Pipelining vs Materialization

Database Operations and Their Costs

We also learned about various database operations and how to evaluate their costs:

  • Selection Operation: Retrieving records that satisfy certain conditions using linear search, binary search, or index-based selection.
  • Sorting Operation: Using external sort-merge algorithm when data is too large to fit in memory.
  • Join Operation: Using nested-loop join, block nested-loop join, indexed nested-loop join, or merge join.
  • Other Operations: Including duplicate elimination, projection, set operations, outer join, and aggregation.

Database Operations

Query Optimization (Lesson 16)

The third major topic was query optimization, which is the process of selecting the most efficient query-evaluation plan from among the many strategies possible for processing a given query.

Query Optimization

Transformation of Relational Expressions

Relational algebra expressions can be transformed into equivalent expressions with different evaluation costs. Two expressions are equivalent if they generate the same set of tuples on every legal database instance.
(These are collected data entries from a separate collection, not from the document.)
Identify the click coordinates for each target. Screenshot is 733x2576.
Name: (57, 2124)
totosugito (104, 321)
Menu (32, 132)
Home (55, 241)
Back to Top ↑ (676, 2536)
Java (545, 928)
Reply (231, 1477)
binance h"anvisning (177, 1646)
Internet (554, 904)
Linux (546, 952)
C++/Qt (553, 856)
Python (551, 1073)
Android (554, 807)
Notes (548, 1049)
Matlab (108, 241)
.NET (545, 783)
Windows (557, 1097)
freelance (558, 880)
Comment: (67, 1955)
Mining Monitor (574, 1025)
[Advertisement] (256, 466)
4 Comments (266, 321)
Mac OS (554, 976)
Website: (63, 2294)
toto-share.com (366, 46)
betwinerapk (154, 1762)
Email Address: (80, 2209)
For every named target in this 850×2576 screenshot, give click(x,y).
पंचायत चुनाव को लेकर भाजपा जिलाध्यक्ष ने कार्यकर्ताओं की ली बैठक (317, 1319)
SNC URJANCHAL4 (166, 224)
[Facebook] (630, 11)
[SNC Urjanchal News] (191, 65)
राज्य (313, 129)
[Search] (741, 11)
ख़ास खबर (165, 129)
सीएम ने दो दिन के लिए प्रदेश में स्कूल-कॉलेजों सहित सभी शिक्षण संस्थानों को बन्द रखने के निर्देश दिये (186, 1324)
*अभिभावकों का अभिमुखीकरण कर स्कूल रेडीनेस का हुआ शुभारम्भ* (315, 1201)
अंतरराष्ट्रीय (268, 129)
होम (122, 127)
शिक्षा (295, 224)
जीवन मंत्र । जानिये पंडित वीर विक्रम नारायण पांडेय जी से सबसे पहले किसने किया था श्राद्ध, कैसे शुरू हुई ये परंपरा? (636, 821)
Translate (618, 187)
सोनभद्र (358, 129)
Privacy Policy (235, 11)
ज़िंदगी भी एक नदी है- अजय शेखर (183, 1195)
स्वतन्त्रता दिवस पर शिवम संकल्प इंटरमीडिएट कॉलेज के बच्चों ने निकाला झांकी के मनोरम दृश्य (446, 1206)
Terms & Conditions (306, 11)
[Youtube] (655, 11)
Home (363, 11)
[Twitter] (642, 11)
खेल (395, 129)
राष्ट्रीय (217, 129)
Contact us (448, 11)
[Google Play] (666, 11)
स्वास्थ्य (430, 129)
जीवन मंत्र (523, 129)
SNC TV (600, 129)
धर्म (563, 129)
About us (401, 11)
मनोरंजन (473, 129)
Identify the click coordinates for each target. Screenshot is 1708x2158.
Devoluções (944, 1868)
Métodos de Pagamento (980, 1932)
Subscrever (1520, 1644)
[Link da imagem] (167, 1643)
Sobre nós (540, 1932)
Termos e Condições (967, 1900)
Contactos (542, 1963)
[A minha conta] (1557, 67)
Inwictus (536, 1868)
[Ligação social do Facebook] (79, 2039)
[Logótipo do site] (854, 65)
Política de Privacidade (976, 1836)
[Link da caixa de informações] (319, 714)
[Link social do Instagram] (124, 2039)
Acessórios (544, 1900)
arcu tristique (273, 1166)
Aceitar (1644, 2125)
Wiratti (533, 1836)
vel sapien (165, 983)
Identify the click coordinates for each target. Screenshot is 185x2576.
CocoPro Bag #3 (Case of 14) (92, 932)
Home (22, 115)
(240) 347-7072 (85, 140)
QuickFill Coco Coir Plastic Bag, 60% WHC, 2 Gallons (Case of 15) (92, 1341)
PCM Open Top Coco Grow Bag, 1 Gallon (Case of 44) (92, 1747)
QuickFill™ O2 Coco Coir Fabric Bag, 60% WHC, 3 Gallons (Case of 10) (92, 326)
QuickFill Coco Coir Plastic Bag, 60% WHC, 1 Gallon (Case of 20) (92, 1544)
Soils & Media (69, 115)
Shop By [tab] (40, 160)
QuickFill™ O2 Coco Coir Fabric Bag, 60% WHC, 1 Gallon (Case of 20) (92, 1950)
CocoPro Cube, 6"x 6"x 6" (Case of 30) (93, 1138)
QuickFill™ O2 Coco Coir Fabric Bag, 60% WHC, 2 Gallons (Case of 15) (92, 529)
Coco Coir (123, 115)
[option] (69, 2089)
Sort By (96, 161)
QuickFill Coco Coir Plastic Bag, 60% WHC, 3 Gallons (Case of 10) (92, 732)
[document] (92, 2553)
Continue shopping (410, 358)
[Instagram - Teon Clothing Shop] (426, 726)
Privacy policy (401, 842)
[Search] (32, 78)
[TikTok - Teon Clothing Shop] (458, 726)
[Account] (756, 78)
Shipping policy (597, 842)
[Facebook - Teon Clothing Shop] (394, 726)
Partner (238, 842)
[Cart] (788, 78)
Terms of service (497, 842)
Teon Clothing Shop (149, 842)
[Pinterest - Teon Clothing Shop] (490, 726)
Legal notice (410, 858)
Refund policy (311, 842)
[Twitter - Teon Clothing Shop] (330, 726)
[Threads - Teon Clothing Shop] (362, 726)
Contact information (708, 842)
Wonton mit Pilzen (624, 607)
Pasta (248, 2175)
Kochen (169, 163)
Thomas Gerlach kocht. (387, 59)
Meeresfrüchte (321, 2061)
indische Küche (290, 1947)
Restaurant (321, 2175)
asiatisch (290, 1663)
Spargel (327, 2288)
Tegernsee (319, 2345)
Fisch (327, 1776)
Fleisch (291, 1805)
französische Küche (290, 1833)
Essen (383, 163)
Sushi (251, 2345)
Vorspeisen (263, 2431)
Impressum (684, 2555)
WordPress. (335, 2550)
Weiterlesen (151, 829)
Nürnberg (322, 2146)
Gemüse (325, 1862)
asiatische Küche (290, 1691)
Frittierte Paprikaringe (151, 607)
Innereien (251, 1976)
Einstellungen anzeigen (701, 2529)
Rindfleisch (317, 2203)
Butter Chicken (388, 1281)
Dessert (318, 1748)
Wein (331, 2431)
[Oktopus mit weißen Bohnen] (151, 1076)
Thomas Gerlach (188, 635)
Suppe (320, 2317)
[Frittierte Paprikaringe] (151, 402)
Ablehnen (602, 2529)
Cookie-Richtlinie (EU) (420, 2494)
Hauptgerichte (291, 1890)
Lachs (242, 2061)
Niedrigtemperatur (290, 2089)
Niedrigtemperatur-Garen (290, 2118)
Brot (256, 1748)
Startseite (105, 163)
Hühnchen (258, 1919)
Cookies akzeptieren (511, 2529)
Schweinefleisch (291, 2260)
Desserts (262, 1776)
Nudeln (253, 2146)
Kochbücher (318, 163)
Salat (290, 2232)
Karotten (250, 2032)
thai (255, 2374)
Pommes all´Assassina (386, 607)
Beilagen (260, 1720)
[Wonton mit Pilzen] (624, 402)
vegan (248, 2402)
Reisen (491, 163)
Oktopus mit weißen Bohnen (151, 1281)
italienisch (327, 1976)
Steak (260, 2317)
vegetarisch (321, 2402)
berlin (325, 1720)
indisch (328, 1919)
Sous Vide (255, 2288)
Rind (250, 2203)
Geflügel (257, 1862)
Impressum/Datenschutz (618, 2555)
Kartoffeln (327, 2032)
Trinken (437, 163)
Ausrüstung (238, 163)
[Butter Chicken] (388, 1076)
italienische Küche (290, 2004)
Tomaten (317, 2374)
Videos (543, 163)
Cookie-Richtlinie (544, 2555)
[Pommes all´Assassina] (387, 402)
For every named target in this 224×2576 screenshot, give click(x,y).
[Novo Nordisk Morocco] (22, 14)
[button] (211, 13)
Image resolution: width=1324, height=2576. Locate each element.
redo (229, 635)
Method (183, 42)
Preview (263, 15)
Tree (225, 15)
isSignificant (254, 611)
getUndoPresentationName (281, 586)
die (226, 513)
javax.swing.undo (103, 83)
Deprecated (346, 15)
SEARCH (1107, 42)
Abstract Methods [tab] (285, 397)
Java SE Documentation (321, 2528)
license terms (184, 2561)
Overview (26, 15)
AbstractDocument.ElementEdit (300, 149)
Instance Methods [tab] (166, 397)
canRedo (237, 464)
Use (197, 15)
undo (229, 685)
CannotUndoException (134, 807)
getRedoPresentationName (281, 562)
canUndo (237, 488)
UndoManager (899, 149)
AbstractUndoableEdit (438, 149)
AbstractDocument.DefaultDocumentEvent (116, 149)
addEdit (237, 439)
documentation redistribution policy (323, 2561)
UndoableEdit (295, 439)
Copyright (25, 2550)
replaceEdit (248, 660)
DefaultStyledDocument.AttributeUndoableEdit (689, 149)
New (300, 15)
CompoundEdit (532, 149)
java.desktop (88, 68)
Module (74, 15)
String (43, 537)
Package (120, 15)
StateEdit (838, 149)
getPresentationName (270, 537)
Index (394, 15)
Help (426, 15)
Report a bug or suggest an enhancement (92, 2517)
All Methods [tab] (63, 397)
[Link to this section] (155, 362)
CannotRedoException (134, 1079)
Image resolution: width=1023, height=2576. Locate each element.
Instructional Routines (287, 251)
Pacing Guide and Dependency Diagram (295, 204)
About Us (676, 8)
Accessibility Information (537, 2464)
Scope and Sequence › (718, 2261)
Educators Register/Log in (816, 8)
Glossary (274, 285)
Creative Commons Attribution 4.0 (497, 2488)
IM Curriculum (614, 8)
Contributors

Query optimizers use equivalence rules to transform expressions into more efficient forms. Some important equivalence rules include:

  • Conjunctive selection can be deconstructed: σθ1∧θ2(E) ≡ σθ1(σθ2(E))
  • Selection operations are commutative: σθ1(σθ2(E)) ≡ σθ2(σθ1(E))
  • Theta joins are commutative: E1 ⋈θ E2 ≡ E2 ⋈θ E1
  • Natural joins are associative: (E1 ⋈ E2) ⋈ E3 ≡ E1 ⋈ (E2 ⋈ E3)
  • Selection distributes over join: σθ1(E1 ⋈θ E2) ≡ (σθ1(E1)) ⋈θ E2 (if θ1 only involves E1)

Equivalence Rules

Join Ordering

Join ordering is important for reducing intermediate result sizes. Since natural joins are associative and commutative, we can reorder them to minimize the size of intermediate results.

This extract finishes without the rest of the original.